So God created man in His own image; in the image of God He created him; male and female He created them. -Genesis 1:27
I’ve always struggled to be feminine.
Anyone who knows me knows I’m not a girly girl, even now. You see, it had a lot to do with my childhood, particularly because I was a tomboy. I wasn’t the type of girl to dress up like a ballerina or princess. It just wasn’t me. I was interested in being outside, playing with cars and dinosaurs, and pretending I was fighting bad guys with swords or a bow and arrow. Maybe it was in part due to growing up with a cousin who was more like a twin brother. I remember wanting to be just like him as a kid because he was one of my role models.
I already had an aversion to “girly” things, and then the boys I was close to reaffirmed that with remarks like “Don’t be such a girl” or “If you cry, you can’t play with us anymore.” I wasn’t the type to cry when I skinned a knee anyway, but I DEFINITELY wasn’t going to after comments like that. My resolve against all things girly was growing. What started out as an aversion to “girliness” became outright disdain. While this didn’t really have negative effects on my childhood, it became problematic when I got older. I hit puberty and ran into new issues like hormones. I went from being cold and detached from my feelings to having emotions I didn’t even understand. Ordinarily, I had been very rational and now my emotions didn’t match the logical reasoning I relied on. This simply made me more frustrated and bitter towards all things “girly”. I thought men had it better; I didn’t even like being a girl. In my mind, there were no benefits to being a female.
Jump ahead now several years. I find myself in high school, slowly allowing myself to act more like a girl.
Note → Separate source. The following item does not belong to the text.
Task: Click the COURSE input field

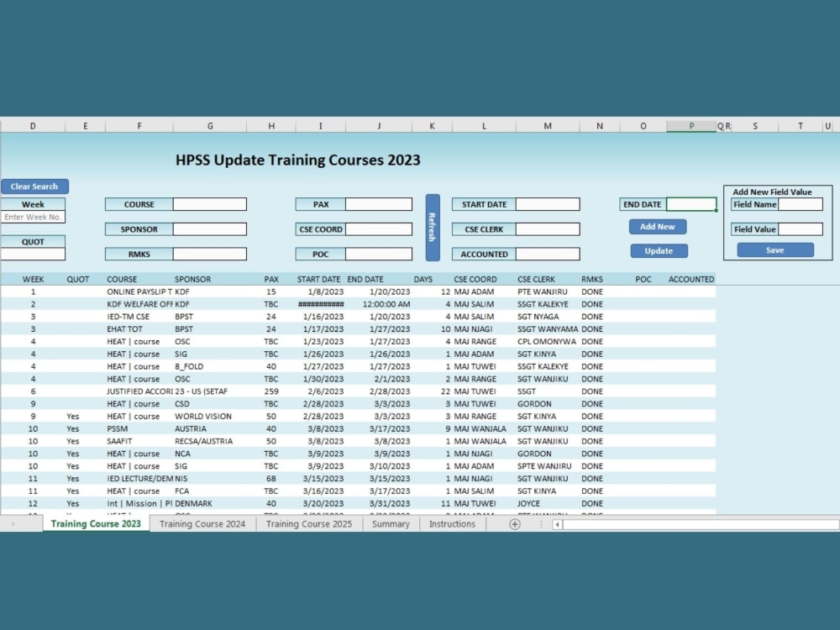Action: [209, 204]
Sometimes I would even wear a dress or a skirt, but that was always met with shock from my friends and family. This made me want to immediately hide the femininity inside that was fighting to get out. I hated the attention that my wardrobe additions brought, yet I still attempted to be more of a girl because I knew something was missing. I was denying my feminine side, to adhere to the tomboy mold I made for myself. This was simply easier than the unknown feminine world I had adamantly steered clear of. I was conflicted, I wanted things I had deemed girly, but I also hated myself for even allowing myself to entertain those desires.
When I was 21 I was confident, independent, and sure of who I was, or so I thought. I didn’t realize it yet but that unsure little girl was still a part of me. For years I had built fortified walls around my heart to keep the agonizing pain out. It felt safer locked inside, but brick by brick I worked until the walls were so high I couldn’t see over them. I no longer really knew who I was. I thought I did, I thought I had everything under control with no help from anyone else including God. However, our God is a loving God and He never allows us to stay that way. Although I’m certain He was speaking to me for years, it wasn’t until this night that I let the truth of His word, and how He made me, penetrate those thick barricades.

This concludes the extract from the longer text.